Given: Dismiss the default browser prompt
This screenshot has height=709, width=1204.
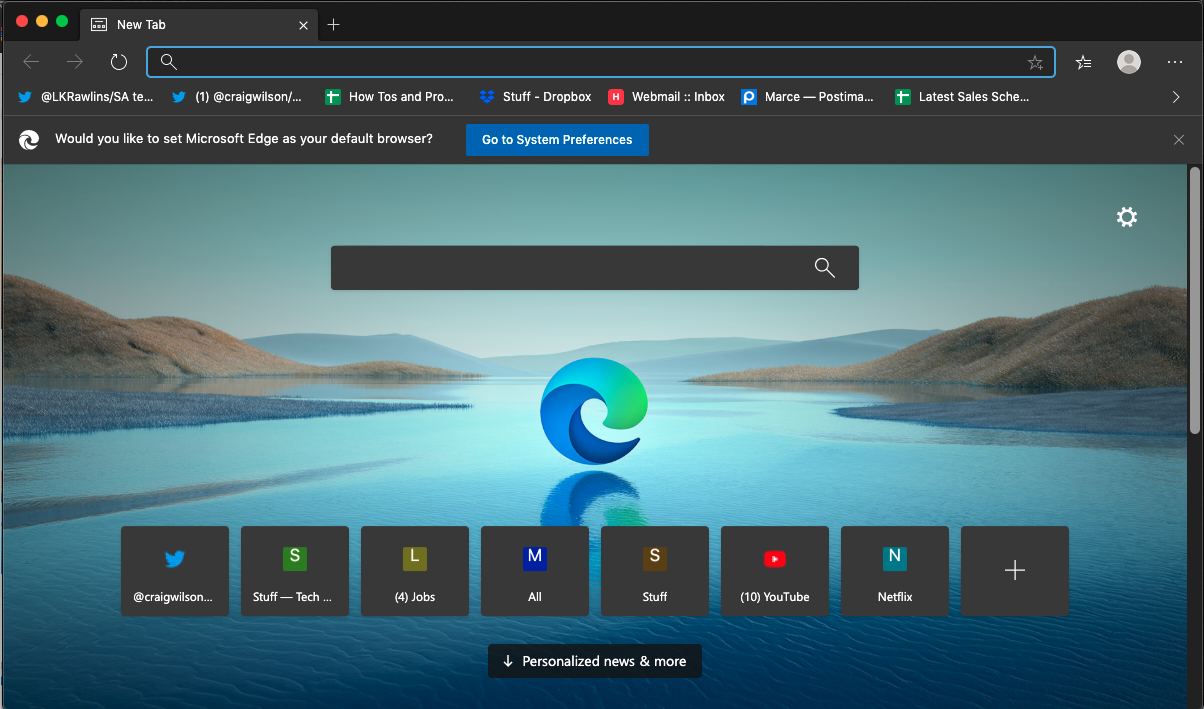Looking at the screenshot, I should 1179,140.
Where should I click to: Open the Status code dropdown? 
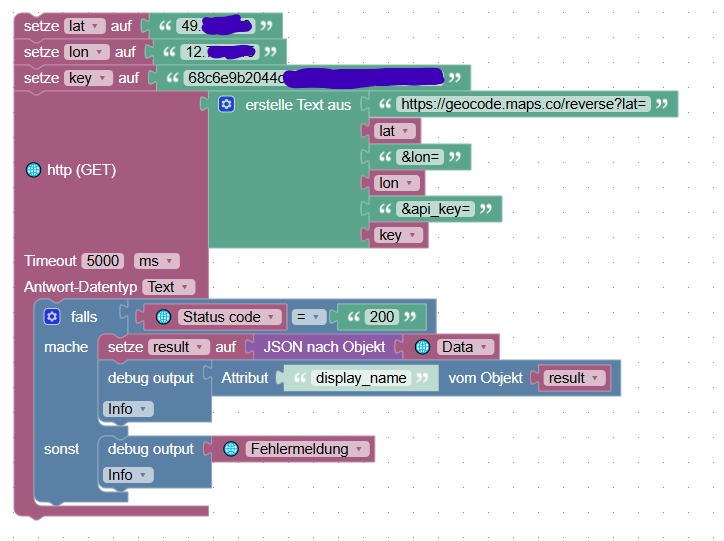[229, 317]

Aim of the task:
Write out, word for word, the lines running from the one containing "Where should I" to the end of the data above; the pictures are to be left out.

Reply to the task:
Where should I click to: Open the Status code dropdown? 
[229, 317]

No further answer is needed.